**Problem set:**
A: In the article on Archbishop Chaput, how did Chaput manage to stop the Colorado bill in April 2006? Answer in one to three sentences.
B: Transcribe the stretch of the article on Archbishop Chaput from "The previous April, Chaput" through "and he won.".
C: Write the next part of the article on Archbishop Chaput and the Philadelphia abuse scandal, picking up after its final paragraph.

--- START Source excerpt ---

New Archbishop Chaput’s Tactics

What he knows—and doesn’t know—about the sex-abuse scandal in Philadelphia’s Catholic Church

The new head of Philadelphia’s Catholic archdiocese, Charles Chaput, has been working on the sexual-abuse scandal here for some time—even as he was running things in Denver. It goes back to the fall of 2006, just as a statute-of-limitations change in cases involving minors was percolating in Harrisburg.

The previous year, the first grand jury report had been released by D.A. Lynne Abraham, detailing how the Church had covered up sex abuse of children and moved offending priests around instead of dismissing them. Cardinal Rigali publicly supported opening the window for adults to file criminal complaints of childhood abuse. Through a powerful Catholic lobbying group, however, the Cardinal simultaneously worked in secret against it.

In October ’06, Bishop Chaput was invited to come to Harrisburg from Denver to give the homily at an annual mass—sponsored by the St. Thomas More Society, made up of Catholic lawyers—that opens a new legislative season; it’s attended by Catholic movers and shakers in state government.

The previous April, Chaput had stopped a bill in the Colorado legislature that would have enabled adult survivors of childhood sex abuse a one-year window—no matter how much time had passed—to sue their abusers. Chaput came up with an aggressive, novel approach: He enlisted the powerful state teachers union in his lobbying effort, and he won.

During his homily in Harrisburg, Chaput did not take a specific position on impending legislation. Instead, he spoke to Catholic state government powerbrokers about their duty to the Church. “Stuffing your Catholic faith in a closet when we enter the public square or join a public debate isn’t good manners,” he said. “It’s cowardice.” He pointed to the vacuum of moral leadership in the world, and that what the world “needs more than anything else is holiness—holy men and women who love Jesus Christ and God’s Word more than they love their own careers and agendas.”

--- END Source excerpt ---
--- START Data extract ---

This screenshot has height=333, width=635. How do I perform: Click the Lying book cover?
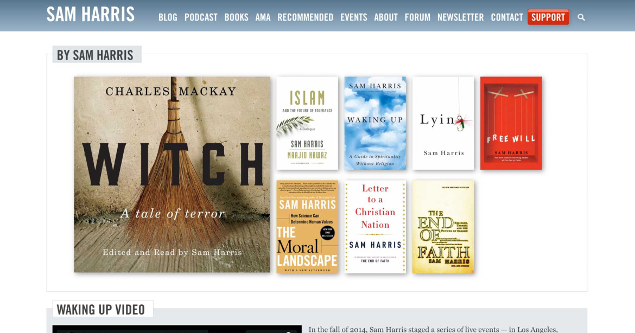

--- END Data extract ---

**Task responses:**
A: Chaput took an aggressive, novel approach: he enlisted the powerful state teachers union in his lobbying effort against the bill. With that support, he won.

B:
The previous April, Chaput had stopped a bill in the Colorado legislature that would have enabled adult survivors of childhood sex abuse a one-year window—no matter how much time had passed—to sue their abusers. Chaput came up with an aggressive, novel approach: He enlisted the powerful state teachers union in his lobbying effort, and he won.

C:
This round, however, Chaput lost. Governor Rendell would sign the bill allowing the sexual abuse of a minor to be pursued criminally up until a victim was 50 years old.

After Chaput’s homily, Charlie Gallagher, one of the lead attorneys who worked on that ’05 grand jury report, went up to him and asked why he was opposed to expanding the statute of limitations. The bishop admitted that he was behind the curve on Philadelphia’s crisis; he hadn’t read the grand jury report.

Gallagher happened to be carrying a copy of it, all 400-plus pages, and offered it to the bishop. The bishop said that it was too bulky for his overnight bag, that he couldn’t take it back to Denver. He handed Gallagher his card and suggested he mail it instead.

Bishop Chaput now says, five years later, that he still hasn’t read the report.

There is big concern, among sexual-abuse activists, over Chaput’s appointment as head of the Philadelphia archdiocese. Jeff Anderson, a lawyer who has represented many victims nationwide, including some in Denver, says that Chaput “initially appeared sincerely interested in outreach to begin the healing” of victims. But costs in Denver mounted: The archdiocese paid out some $10 million between 2004 and 2010 to settle 60 clergy sex-abuse claims or lawsuits.

“He started deploying hard-ball tactics,” Anderson says. “He went after survivors. I rarely see, in cases like this, that survivors are beat down.” But in cases where survivors tried to remain anonymous, identifying themselves as Jane or John Doe, Denver archdiocese lawyers interviewed family members, neighbors and employers, Anderson says. Confidentiality was summarily breached.

Charlie Gallagher gives Chaput credit in one area: “I don’t think he’ll have any time for pervert priests—he’ll dismiss those guys.” Otherwise, Gallagher says, “Chaput is no different than the others,” meaning Anthony Bevilacqua, Justin Rigali and tradition-bound Church hierarchy all over. “They don’t change within themselves. It has to be forced.”

Read Robert Huber’s recent feature, “Catholics in Crisis: Sex and Deception in the Archdiocese of Philadelphia,” here.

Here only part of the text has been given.